O cada vez maior crescendo no balanço de pessoas mortas na zona central do mar Mediterrâneo e os abusos horríveis que enfrentam milhares de refugiados e migrantes em centros de detenção na Líbia estão indubitavelmente relacionados com as fracassadas políticas da União Europeia (UE), demonstra a Amnistia Internacional em novo relatório publicado esta quinta-feira, 6 de julho.

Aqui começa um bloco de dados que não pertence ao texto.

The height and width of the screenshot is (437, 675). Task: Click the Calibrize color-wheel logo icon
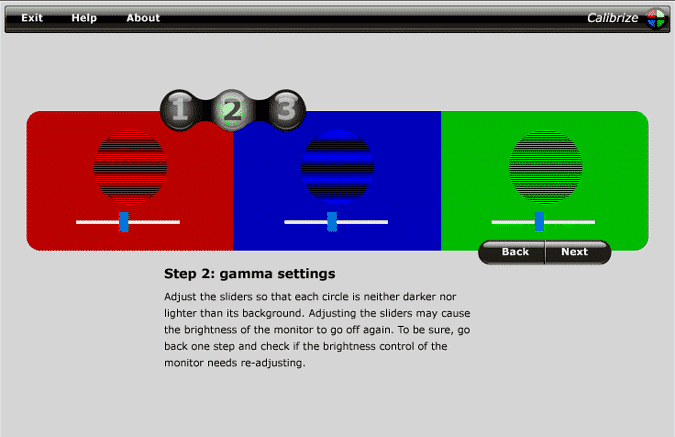tap(656, 17)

  • acordos cínicos com a Líbia põem milhares de pessoas em risco de afogamento, de violações e de tortura
  • 2017 rumo a tornar-se no ano mais mortal na rota de migração mais fatal no mundo inteiro
  • taxa de mortalidade no Mediterrâneo Central três vezes maior do que em 2015

O relatório “A perfect storm: The failure of European policies in the Central Mediterranean” (“Uma tempestade perfeita: o fracasso das políticas europeias no Mediterrâneo Central) revela que os governos europeus estão a falhar na prevenção dos afogamentos e a fechar os olhos a abusos – incluindo tortura e violações –, ao passarem a maior parte da responsabilidade pelas operações de busca e salvamento a organizações não-governamentais (ONG) e ao aumentarem a cooperação com a guarda-costeira da Líbia.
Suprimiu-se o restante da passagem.